• AIM OF THE TASK:
The response must contain every record, repeated exactly.

• DATA SECTION:
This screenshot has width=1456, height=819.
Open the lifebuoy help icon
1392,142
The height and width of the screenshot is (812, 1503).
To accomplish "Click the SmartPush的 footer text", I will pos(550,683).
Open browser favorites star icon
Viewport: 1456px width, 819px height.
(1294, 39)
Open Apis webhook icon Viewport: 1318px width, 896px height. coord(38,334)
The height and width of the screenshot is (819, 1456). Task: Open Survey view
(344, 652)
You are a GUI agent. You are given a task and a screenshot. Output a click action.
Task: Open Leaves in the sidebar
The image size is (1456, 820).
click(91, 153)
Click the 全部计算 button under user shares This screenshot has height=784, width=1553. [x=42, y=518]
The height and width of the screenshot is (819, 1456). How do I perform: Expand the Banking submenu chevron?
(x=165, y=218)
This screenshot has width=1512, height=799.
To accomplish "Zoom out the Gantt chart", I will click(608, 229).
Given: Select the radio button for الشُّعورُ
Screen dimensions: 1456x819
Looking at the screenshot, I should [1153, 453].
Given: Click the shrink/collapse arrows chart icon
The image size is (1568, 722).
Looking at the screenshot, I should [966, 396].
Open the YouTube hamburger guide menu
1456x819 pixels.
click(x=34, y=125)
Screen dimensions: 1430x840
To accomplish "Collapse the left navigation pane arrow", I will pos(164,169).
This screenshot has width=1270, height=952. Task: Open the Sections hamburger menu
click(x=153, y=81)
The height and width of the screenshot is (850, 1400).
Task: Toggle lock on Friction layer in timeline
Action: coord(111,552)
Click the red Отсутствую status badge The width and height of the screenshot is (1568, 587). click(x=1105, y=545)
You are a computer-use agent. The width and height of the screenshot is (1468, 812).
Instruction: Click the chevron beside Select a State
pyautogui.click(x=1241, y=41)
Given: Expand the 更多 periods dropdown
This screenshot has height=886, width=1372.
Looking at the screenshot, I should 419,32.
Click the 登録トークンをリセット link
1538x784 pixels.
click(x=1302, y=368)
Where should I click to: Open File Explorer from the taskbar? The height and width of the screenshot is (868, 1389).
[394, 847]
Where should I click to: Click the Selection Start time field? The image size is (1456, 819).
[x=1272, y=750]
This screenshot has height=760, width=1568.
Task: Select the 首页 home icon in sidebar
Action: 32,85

• EXPECTED ANSWER:
This screenshot has width=1456, height=819.
Open the lifebuoy help icon
1392,142
The height and width of the screenshot is (812, 1503).
To accomplish "Click the SmartPush的 footer text", I will pos(550,683).
Open browser favorites star icon
Viewport: 1456px width, 819px height.
(1294, 39)
Open Apis webhook icon Viewport: 1318px width, 896px height. coord(38,334)
The height and width of the screenshot is (819, 1456). Task: Open Survey view
(344, 652)
You are a GUI agent. You are given a task and a screenshot. Output a click action.
Task: Open Leaves in the sidebar
The image size is (1456, 820).
click(91, 153)
Click the 全部计算 button under user shares This screenshot has height=784, width=1553. [x=42, y=518]
The height and width of the screenshot is (819, 1456). How do I perform: Expand the Banking submenu chevron?
(x=165, y=218)
This screenshot has width=1512, height=799.
To accomplish "Zoom out the Gantt chart", I will click(608, 229).
Given: Select the radio button for الشُّعورُ
Screen dimensions: 1456x819
Looking at the screenshot, I should [1153, 453].
Given: Click the shrink/collapse arrows chart icon
The image size is (1568, 722).
Looking at the screenshot, I should [966, 396].
Open the YouTube hamburger guide menu
1456x819 pixels.
click(x=34, y=125)
Screen dimensions: 1430x840
To accomplish "Collapse the left navigation pane arrow", I will pos(164,169).
This screenshot has width=1270, height=952. Task: Open the Sections hamburger menu
click(x=153, y=81)
The height and width of the screenshot is (850, 1400).
Task: Toggle lock on Friction layer in timeline
Action: coord(111,552)
Click the red Отсутствую status badge The width and height of the screenshot is (1568, 587). click(x=1105, y=545)
You are a computer-use agent. The width and height of the screenshot is (1468, 812).
Instruction: Click the chevron beside Select a State
pyautogui.click(x=1241, y=41)
Given: Expand the 更多 periods dropdown
This screenshot has height=886, width=1372.
Looking at the screenshot, I should 419,32.
Click the 登録トークンをリセット link
1538x784 pixels.
click(x=1302, y=368)
Where should I click to: Open File Explorer from the taskbar? The height and width of the screenshot is (868, 1389).
[394, 847]
Where should I click to: Click the Selection Start time field? The image size is (1456, 819).
[x=1272, y=750]
This screenshot has height=760, width=1568.
Task: Select the 首页 home icon in sidebar
Action: 32,85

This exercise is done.